Desprovida de crédito pela ingratidão humana, a loucura neste autoelogio desenvolve
e propõe reflexões sobre as diversas áreas da vida e mostra, o quanto ela é vital para a
sobrevivência da raça humana. Outro ponto extremamente relevante na obra é a forte crítica
Acadêmica do 3º período noturno do curso de Letras, do Instituto Superior de Educação da Faculdade Alfredo
Nasser, sob orientação do professor Ms. Milton Luiz Pereira, no semestre letivo 2009/1.
que Erasmo faz aos estóicos, vendo–os como seres soberbos, hipócritas e insensíveis às
sensações e sentimentos humanos que, segundo a loucura, derivam dela.
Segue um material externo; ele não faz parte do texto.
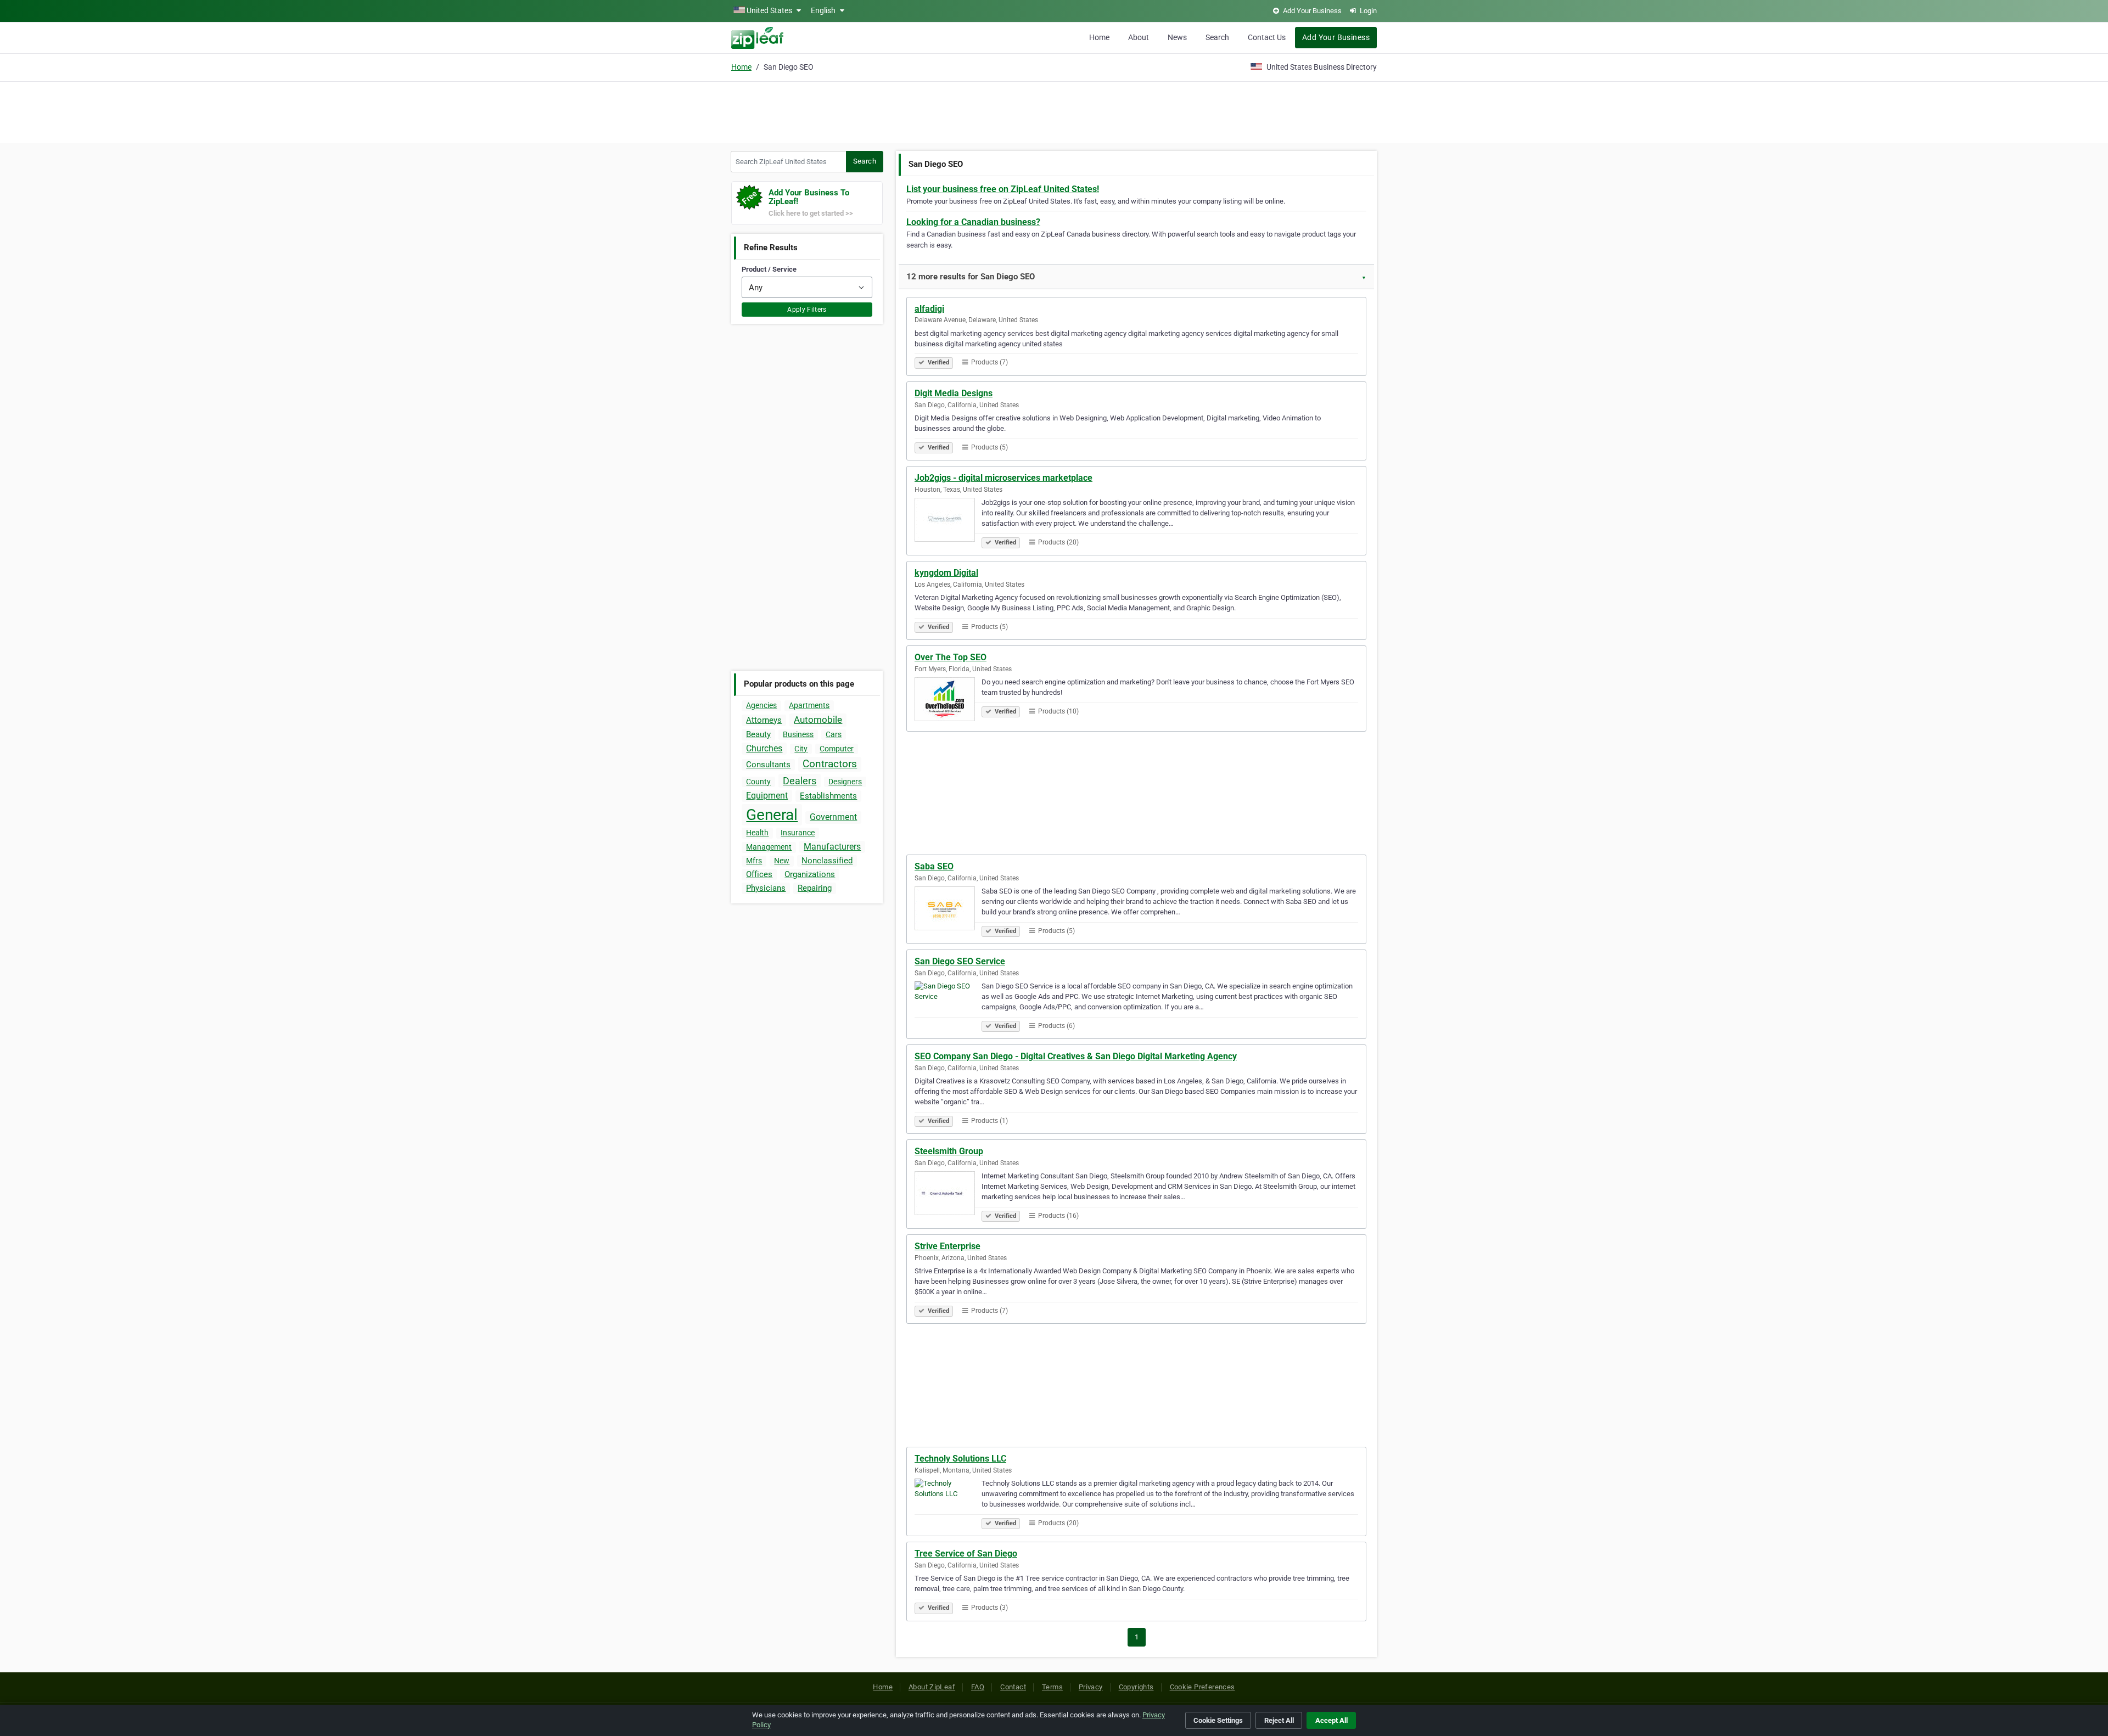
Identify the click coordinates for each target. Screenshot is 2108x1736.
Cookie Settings (1218, 1720)
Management (769, 846)
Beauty (758, 734)
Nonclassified (827, 861)
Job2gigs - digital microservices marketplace (1003, 478)
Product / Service (769, 269)
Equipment (767, 795)
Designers (845, 781)
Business (798, 734)
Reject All (1279, 1720)
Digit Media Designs (954, 393)
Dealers (799, 780)
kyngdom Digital (946, 573)
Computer (837, 748)
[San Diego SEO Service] (948, 1005)
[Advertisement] (1054, 111)
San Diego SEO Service (960, 961)
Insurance (798, 832)
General (772, 815)
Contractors (830, 763)
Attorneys (764, 720)
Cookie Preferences (1202, 1687)
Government (833, 817)
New (781, 860)
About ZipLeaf (932, 1687)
O texto em questão
tece também críticas aos escolásticos e aos racionalistas, neste ponto o autor busca discutir e
assim promover, uma reflexão acerca da submissão do homem à razão.
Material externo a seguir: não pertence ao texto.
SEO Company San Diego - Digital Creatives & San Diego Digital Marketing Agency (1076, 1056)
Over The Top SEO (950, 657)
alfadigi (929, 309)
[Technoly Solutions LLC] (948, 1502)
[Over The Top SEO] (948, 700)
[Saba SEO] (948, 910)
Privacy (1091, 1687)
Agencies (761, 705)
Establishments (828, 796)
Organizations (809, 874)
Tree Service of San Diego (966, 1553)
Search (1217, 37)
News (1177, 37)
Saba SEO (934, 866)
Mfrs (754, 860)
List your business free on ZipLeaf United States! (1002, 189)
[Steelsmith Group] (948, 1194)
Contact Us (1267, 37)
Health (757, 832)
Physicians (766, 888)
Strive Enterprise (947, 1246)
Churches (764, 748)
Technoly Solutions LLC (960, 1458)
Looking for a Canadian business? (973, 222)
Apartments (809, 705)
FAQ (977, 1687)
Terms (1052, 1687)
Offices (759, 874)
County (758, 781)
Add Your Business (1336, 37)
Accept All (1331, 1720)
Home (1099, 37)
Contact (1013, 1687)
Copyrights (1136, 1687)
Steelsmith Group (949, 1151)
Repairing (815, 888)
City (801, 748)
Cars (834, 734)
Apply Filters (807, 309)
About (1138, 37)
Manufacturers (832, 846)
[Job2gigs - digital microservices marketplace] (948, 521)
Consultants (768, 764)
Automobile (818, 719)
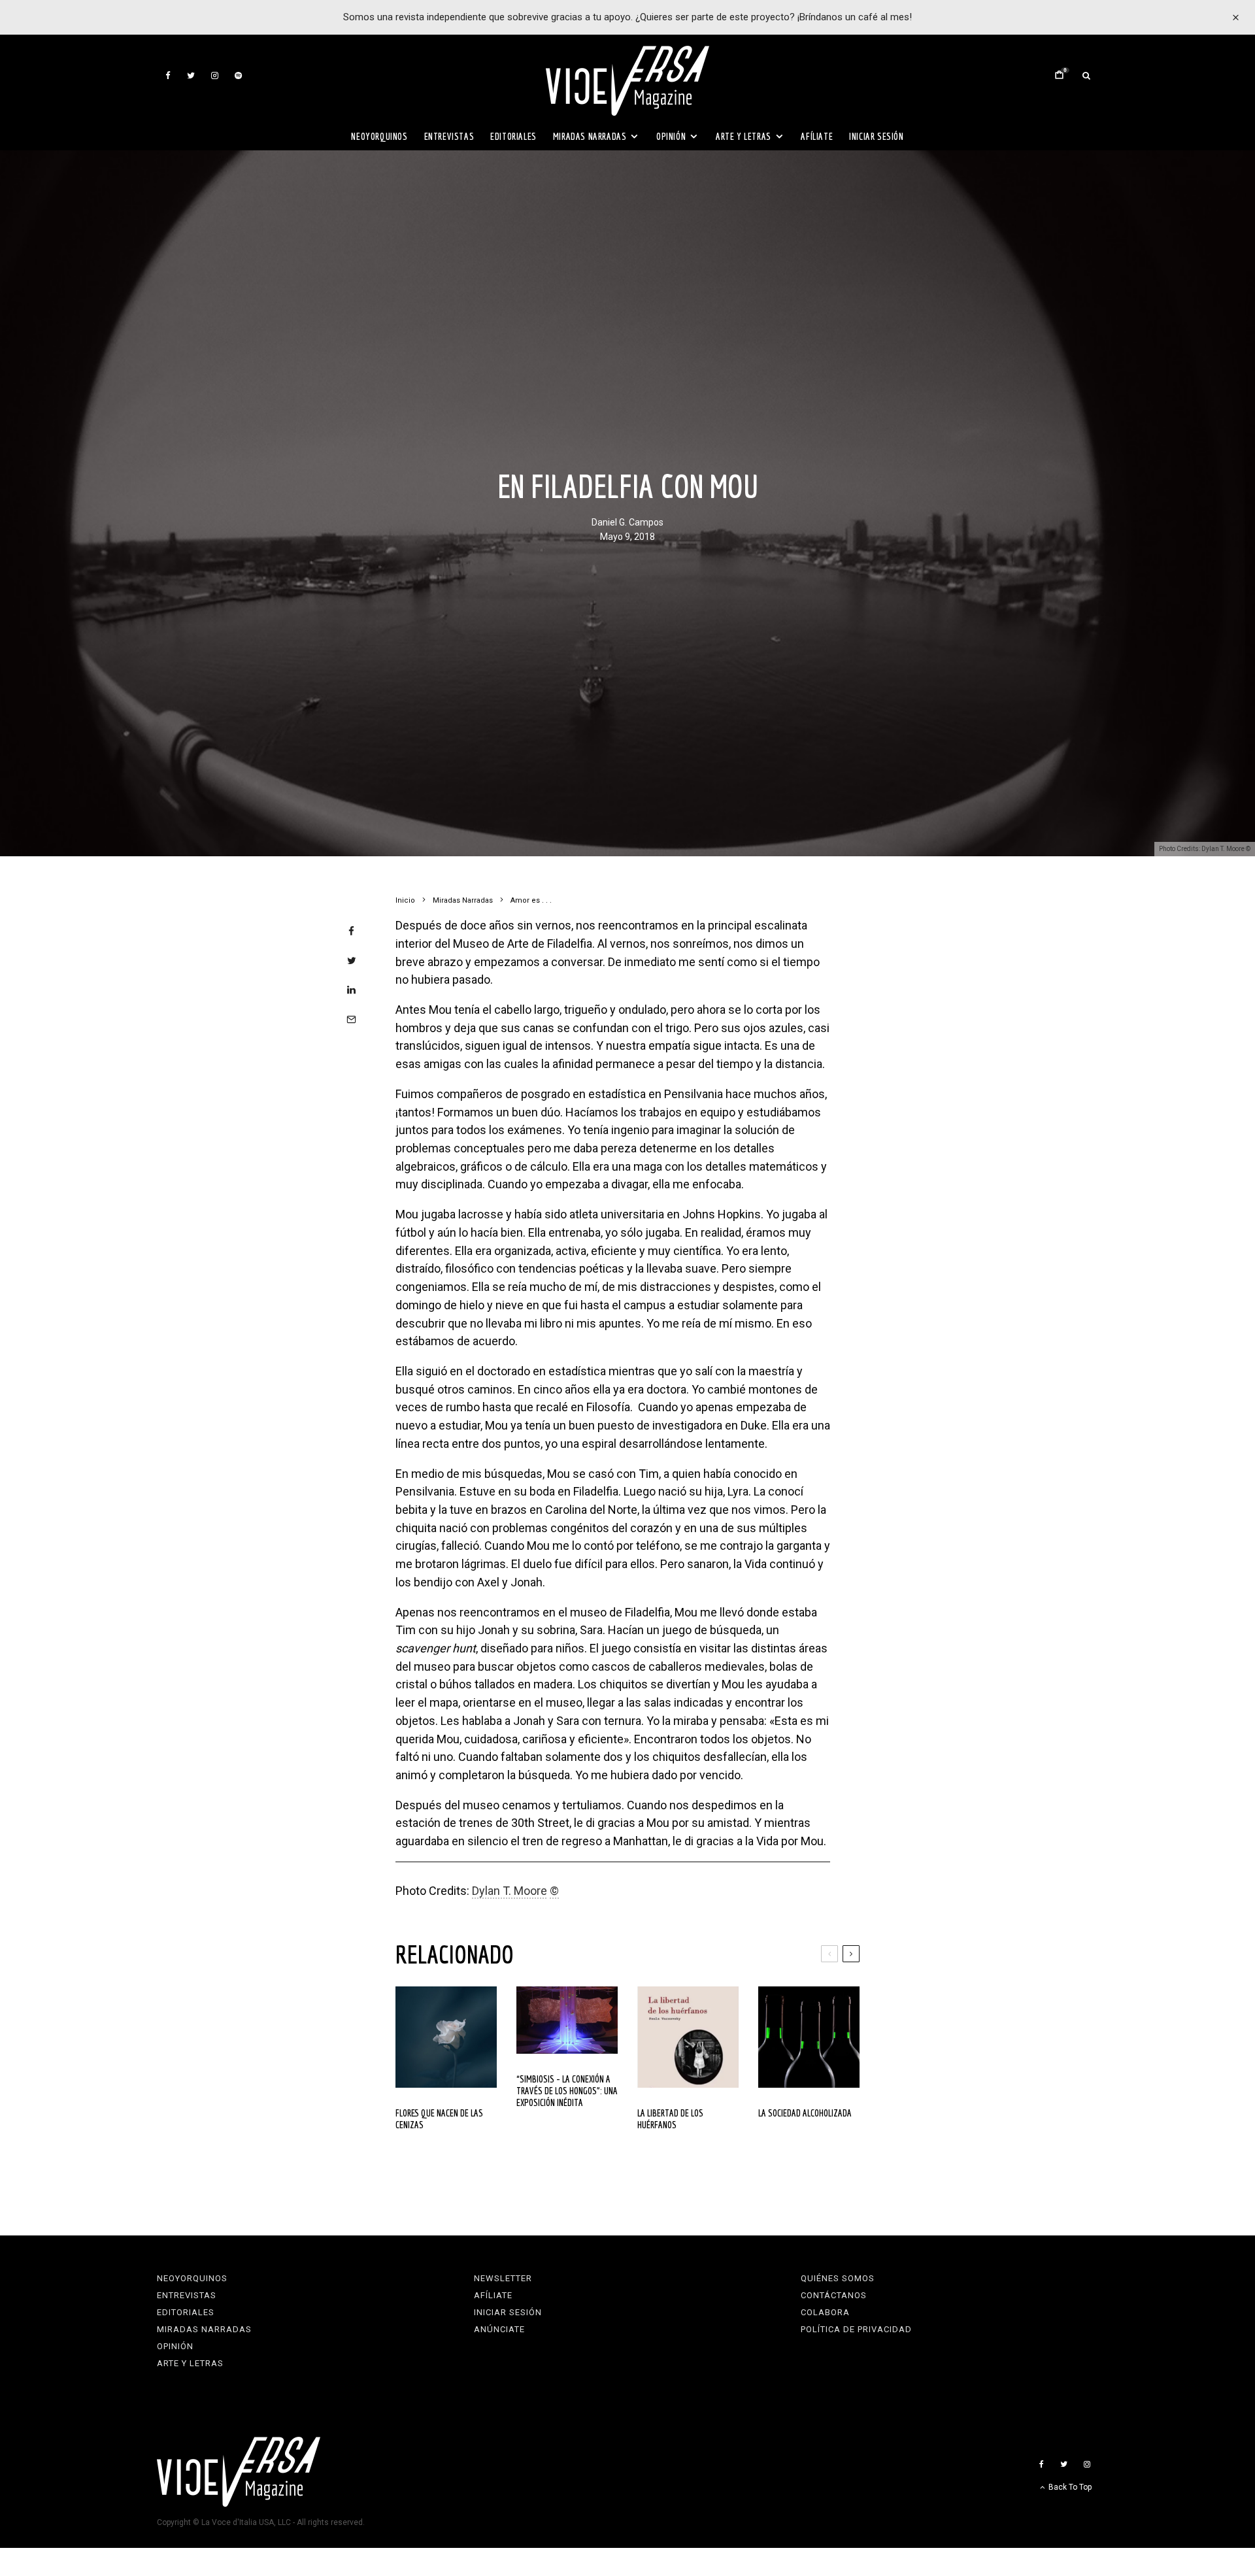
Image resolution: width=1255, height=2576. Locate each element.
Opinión (671, 136)
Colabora (825, 2312)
O autoelogio presente na obra propõe um homem livre das amarras do cristianismo e
das concepções maniqueístas medievais. Essa proposta se faz entender como algo vital por ser
ela (Loucura) a responsável pelo deslumbramento da vida, pelo momentâneo esquecimento
das más experiências vividas que impulsionam o homem a vivê-las novamente, como o
casamento: “[...] quantos acontecimentos funestos não veríamos diariamente, se a adulação, a
complacência, a dissimulação [...], não sustentassem e não mantivessem constante a união do
homem e da mulher! [...]” (ROTERDÃ, 2008, p. 33).
Para o autor (2008) o convívio dos homens em sociedade os torna seres chatos e
demasiadamente racionais, e é esse extremismo racional, essa obstinação presente na tradição
filosófica é que a Loucura quer atacar, pois a vida e o próprio homem seriam insuportáveis se
não houvesse todos os divertimentos, prazeres e esquecimentos que ela pode proporcionar. A
mulher, que antes nunca fora assunto, é descrita por Erasmo como um ser apreciável e
indispensável ao homem. A Loucura a descreve como sendo uma de suas filhas, que assim
como ela serve aos homens que muitas vezes se mostram ingratos. “[…] Aliás, têm elas outro
desejo na vida senão o de agradar aos homens? […]” (ROTERDÃ, 2008, p. 30). Desse modo,
Erasmo de Roterdã quer apresentar a todos, uma sociedade machista, formada por religiosos
hipócritas. Alguns religiosos pareciam ter se esquecido das próprias características que o
fazem humanos ao se afastarem dos sentimentos e prazeres para se colocarem a serviço do
fanatismo e da falsidade.
Uma ilusão indispensável à vida humana! Eis a concepção de Loucura que Erasmo
apresenta nesta obra, essa comédia e ao mesmo tempo drama que é a vida do homem. A
eterna busca por algo que faça sentido, as mentiras, verdades, amores, ódios, reflexões,
crenças, enfim, todas as insondáveis sensações e sentimentos tipicamente humanos revelam a
hipocrisia que mascara e esconde todos os anseios vividos pelo homem no decorrer da
história. Por isso é possível afirmar que a loucura erasmiana arranca os véus, fazendo com que
todos vejam a comédia da vida e a verdadeira face dos que se escondem sob máscaras, assim
a loucura é reveladora da verdade.
Na história do homem, a razão e a religião o tornaram submisso e essa submissão, a
hipocrisia frente aos sentimentos e prazeres indispensáveis, são as verdades que Erasmo
buscou revelar, ao mostrar que a infância e a velhice são etapas pelas quais o homem passou
ou passará, tendo mais prazeres do que razão, por serem as etapas da vida em que o homem
abandona as máscaras e a submissão e goza os prazeres sem o véu da interdição religiosa ou o
crivo da racionalidade. Assim, a obra Elogio da Loucura pode ser vista como um convite à
liberdade, à reflexão acerca da importância dos sentimentos humanos e principalmente como
uma nova maneira de enxergar o comportamento humano e a sociedade em que se vive.